### TASK PROMPT:
Omit the pictures, then reproduce exactly the line bearing "Servicevoorwaarden (94, 913)" and every line after it up to and including the last line of the entries below.

### DATA:
━━━━━━━━━━━━━━━━━━━━

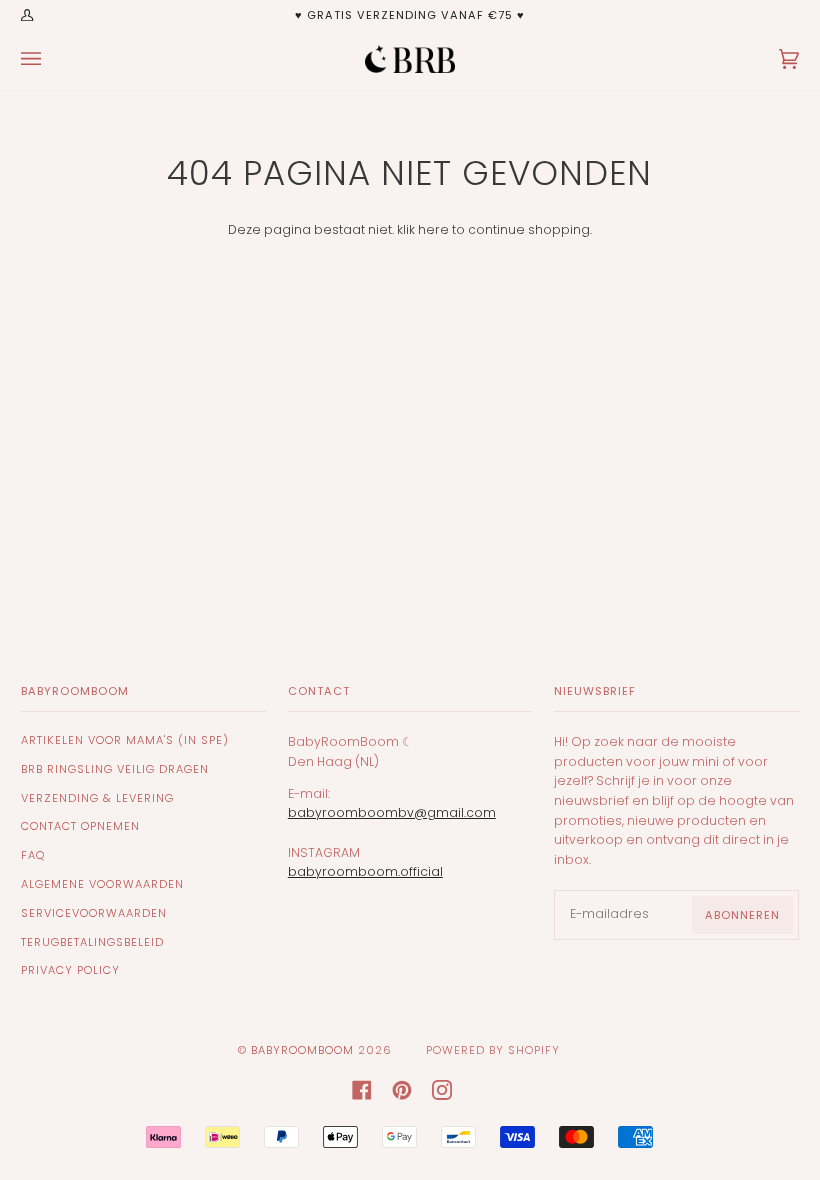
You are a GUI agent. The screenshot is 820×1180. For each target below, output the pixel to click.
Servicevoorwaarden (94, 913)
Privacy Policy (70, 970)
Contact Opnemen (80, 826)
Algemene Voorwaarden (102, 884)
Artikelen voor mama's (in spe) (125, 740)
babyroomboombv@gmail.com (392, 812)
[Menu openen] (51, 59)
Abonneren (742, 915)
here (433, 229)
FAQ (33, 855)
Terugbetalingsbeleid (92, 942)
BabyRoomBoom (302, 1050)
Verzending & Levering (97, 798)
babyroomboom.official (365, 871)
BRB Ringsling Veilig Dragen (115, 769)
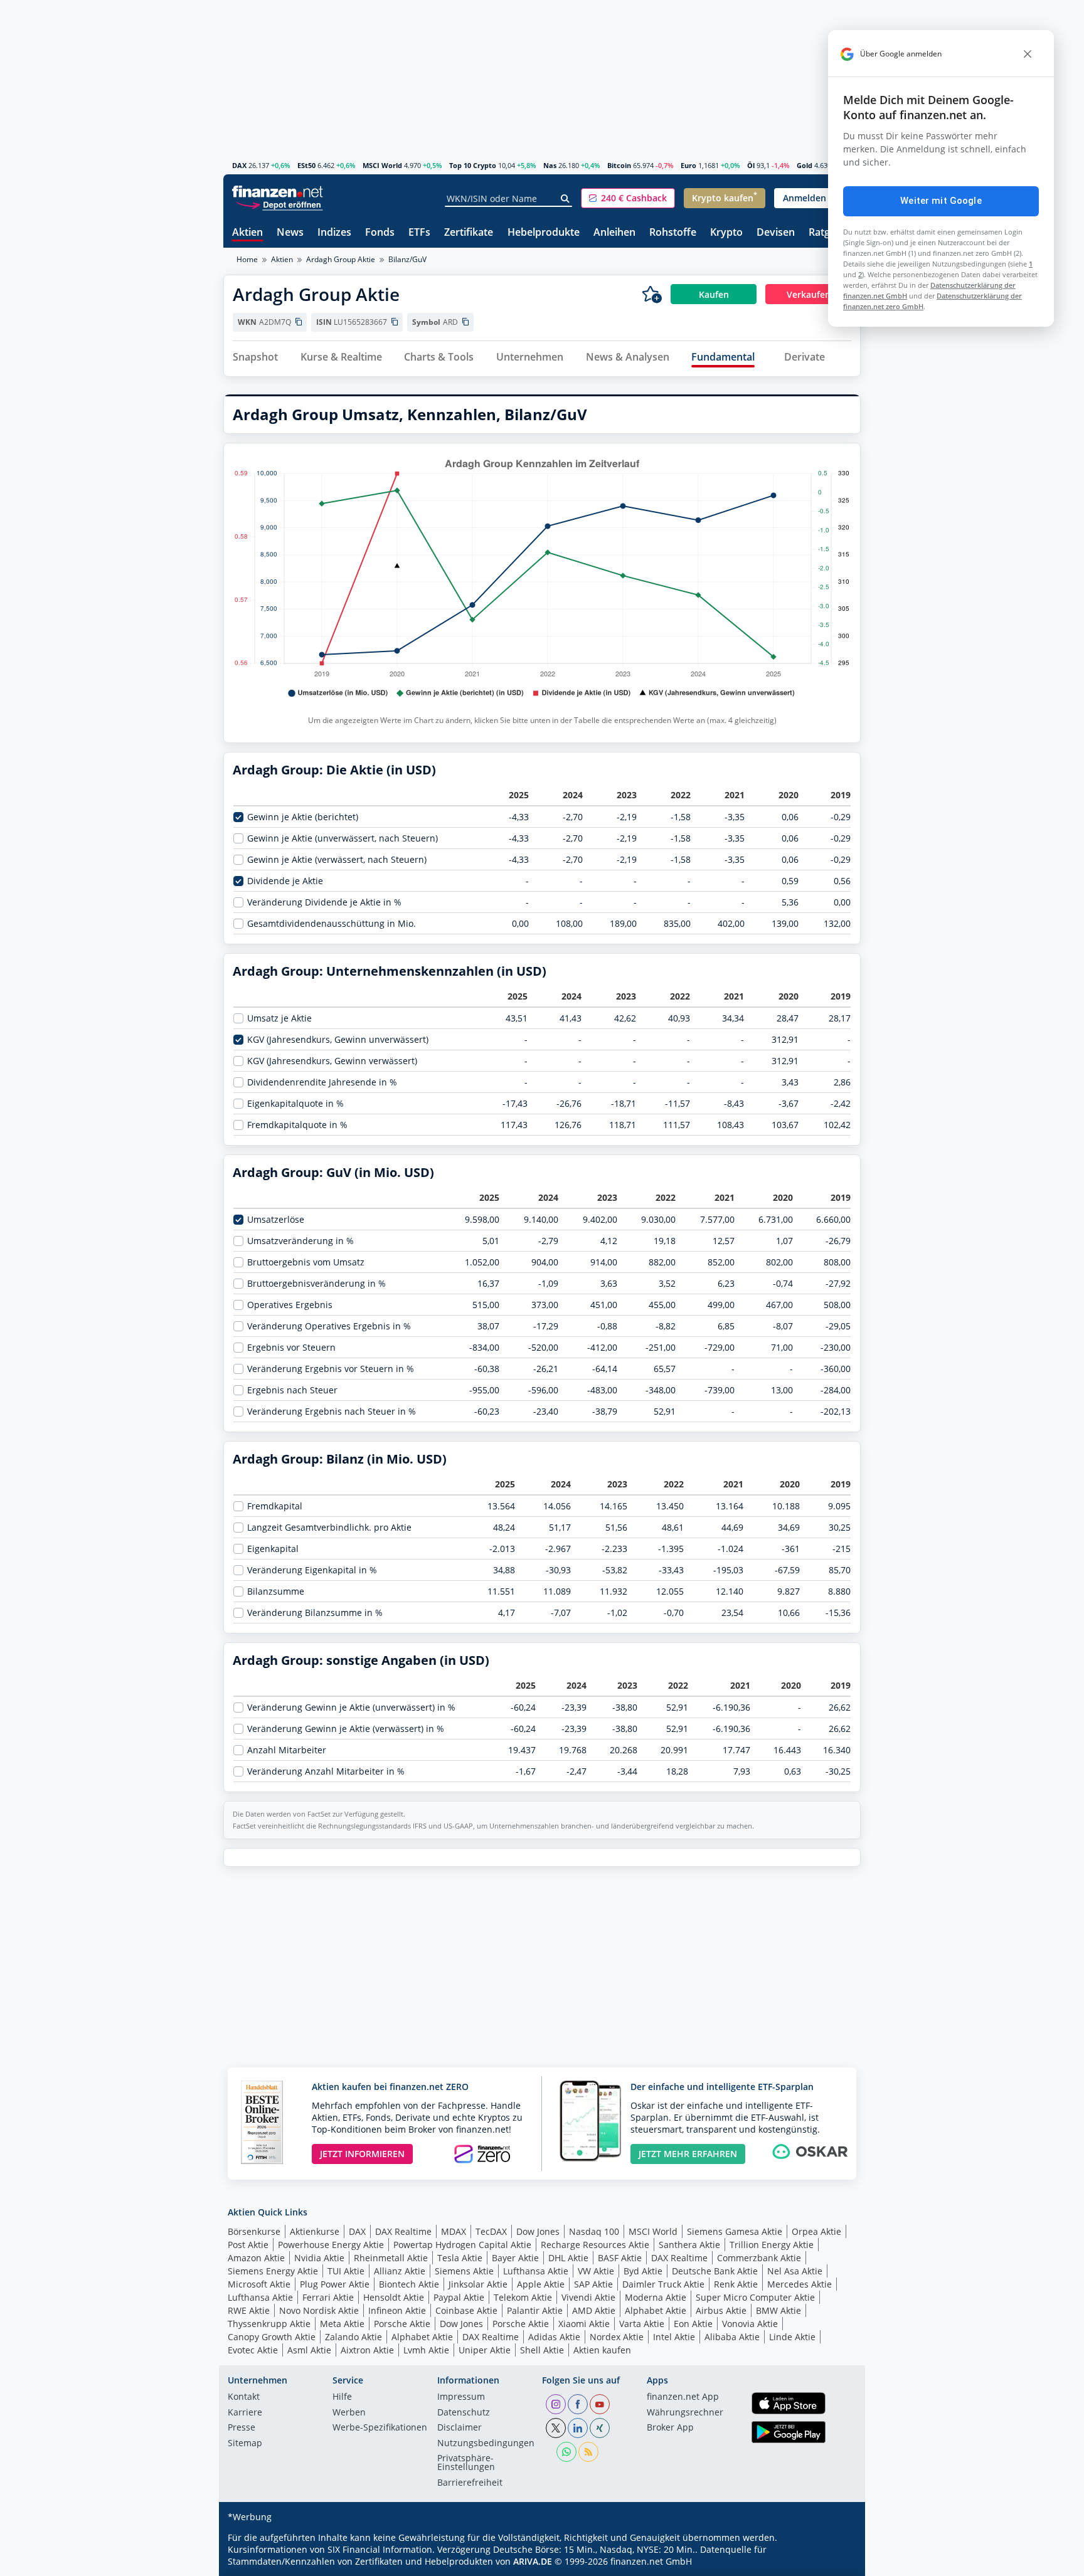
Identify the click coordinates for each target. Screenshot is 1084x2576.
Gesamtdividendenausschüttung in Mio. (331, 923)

━━━━━━━━━━━━━━━━━━━━

### ANSWER:
Servicevoorwaarden (94, 913)
Privacy Policy (70, 970)
Contact Opnemen (80, 826)
Algemene Voorwaarden (102, 884)
Artikelen voor mama's (in spe) (125, 740)
babyroomboombv@gmail.com (392, 812)
[Menu openen] (51, 59)
Abonneren (742, 915)
here (433, 229)
FAQ (33, 855)
Terugbetalingsbeleid (92, 942)
BabyRoomBoom (302, 1050)
Verzending & Levering (97, 798)
babyroomboom.official (365, 871)
BRB Ringsling Veilig Dragen (115, 769)
Identify the click coordinates for each target. Screenshot is 1084x2576.
Gesamtdividendenausschüttung in Mio. (331, 923)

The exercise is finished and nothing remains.